According to this principle, we can explain that the progression in the command regarding the Menorah expresses the process which a Torah scholar experiences when he studies the oral Torah.
There is a famous expression in Chassidut and the Kabbalah called Chochmah Binah v'Da'at (wisdom, understanding and knowledge). These are three stations in progress and elevation which start with Chochmah – the first preliminary flash, the first encounter with the idea. It continues with Binah, the processing of the preliminary idea ("Binah – libah [lev=heart] and through it, the heart understands"). At this station, the scholar "digests" and processes the subject and strives to accommodate and accept it in his intellect. And then he reaches the last station, which is the culmination of the process: Da'at – as in "And the man (Adam) knew (yada=da'at) his wife Chava" – connection and identification with the idea, and the sense that it is literally part of him.
In Torah study we strive to attain Da'at, as we say: "Favor us with wisdom, understanding and knowledge" - intimate identification with the subjects we learn and internalizing the concept that Torah and its Mitzvot are our life and the length of our days.
Now, we can understand that the three commands regarding the lighting of the Menorah allude to this process:
At the beginning, "ner tamid." The first light, Chochmah, an idea which we hear and accept. Afterwards, we are already discussing the seven candles, the Menorah. And this is obligatory. We must demand to reach an understanding from the general principle to the details, while paying attention to the seven shafts, knobs and flowers. One labors to understand the broad concepts and the fine details, to be familiar with the system and to understand it well.

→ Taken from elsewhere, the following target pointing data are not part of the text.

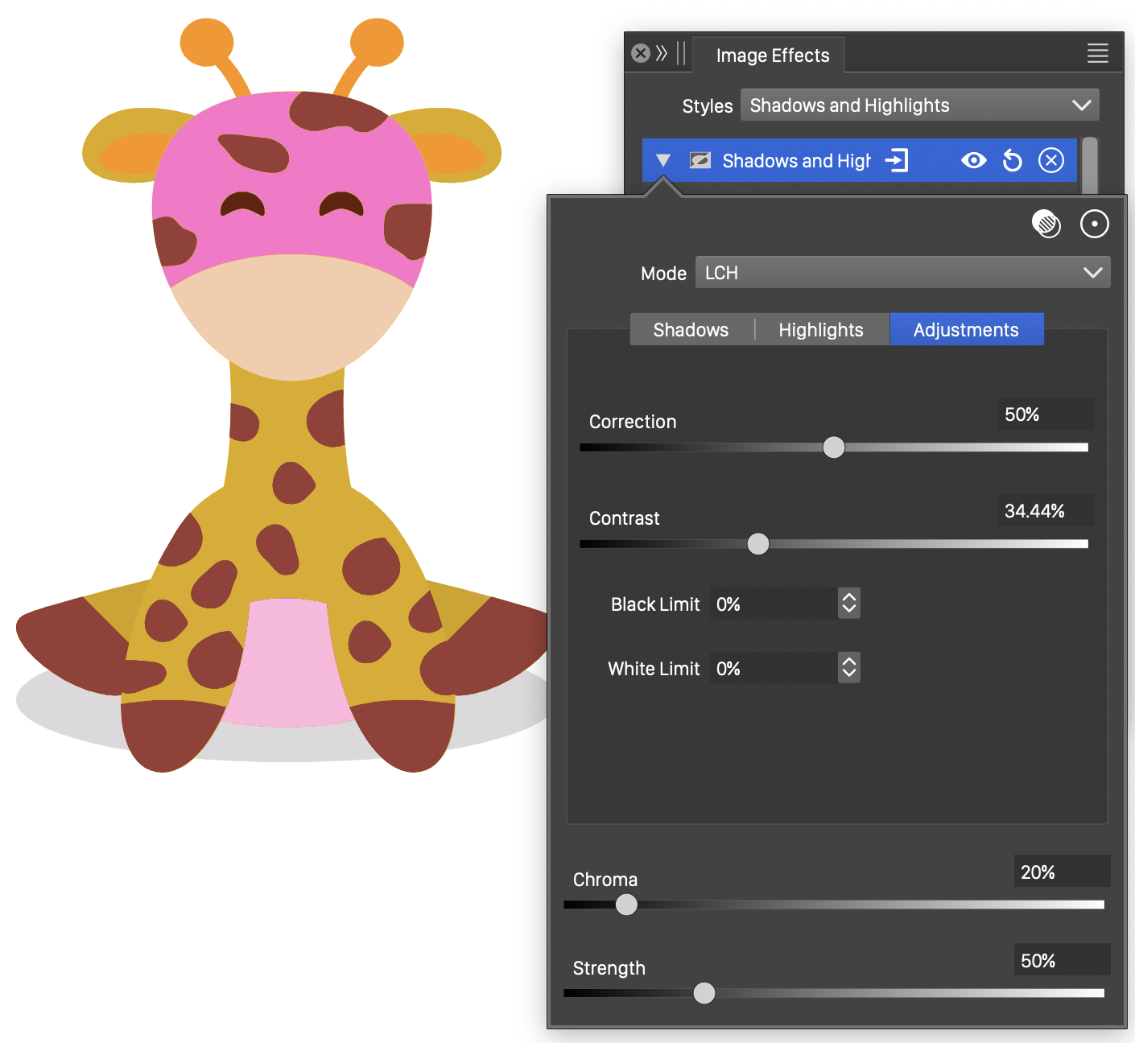The width and height of the screenshot is (1135, 1043).
Task: Switch to the Shadows tab
Action: pos(691,330)
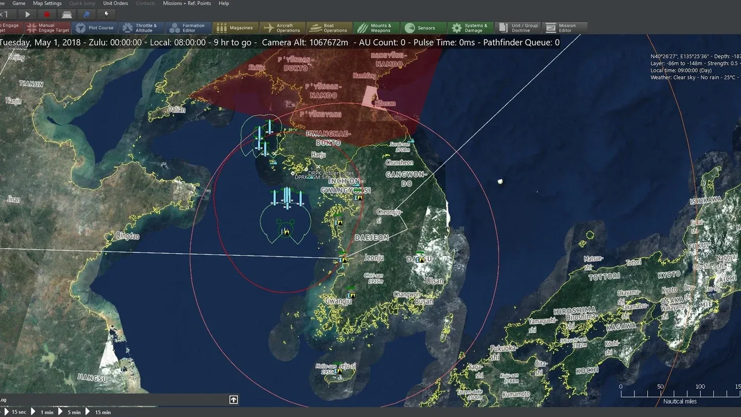The height and width of the screenshot is (417, 741).
Task: Open the Map Settings menu
Action: click(x=47, y=3)
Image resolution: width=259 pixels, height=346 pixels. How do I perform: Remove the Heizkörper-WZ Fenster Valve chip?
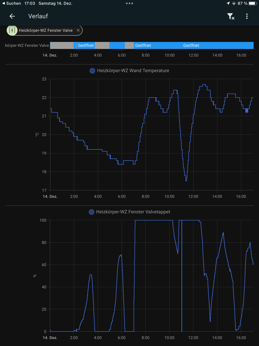click(78, 30)

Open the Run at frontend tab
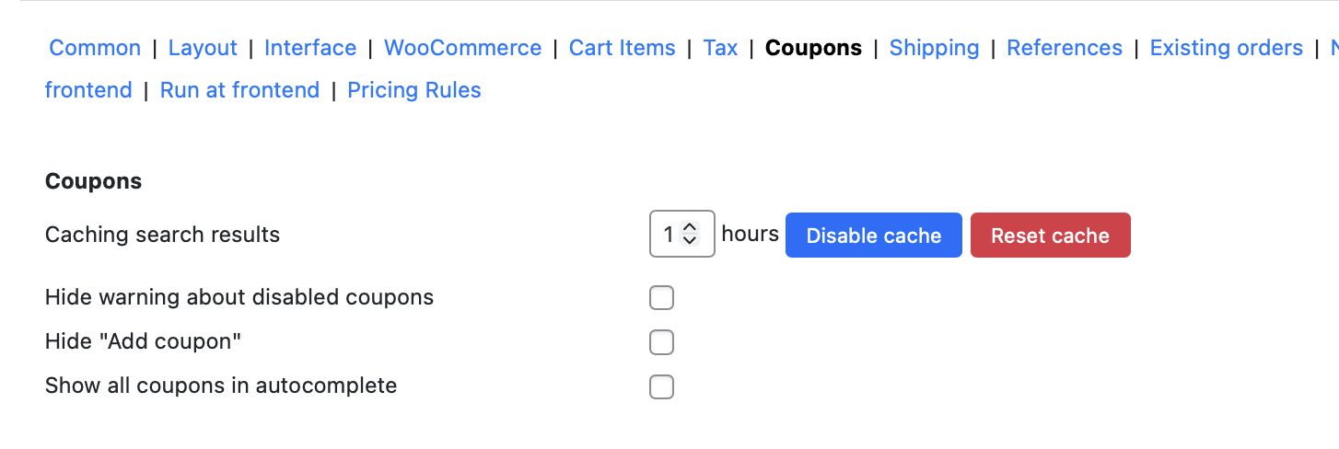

Afterwards, in "Beha'alotcha" we soar up to Da'at, as the Ramban says regarding the special command in our parsha: "And not without all the lamps lighting toward its face" – we cannot exempt the great quality of "all…toward its face (the center)." Everything turns toward the source, identifies with and includes itself in the source for all, and the understanding that everything begins with the word of HaShem which is revealed to us.
May we succeed in reaching, in our Torah study, to the level of Da'at, and through labor and understanding, achieve internalization and identification.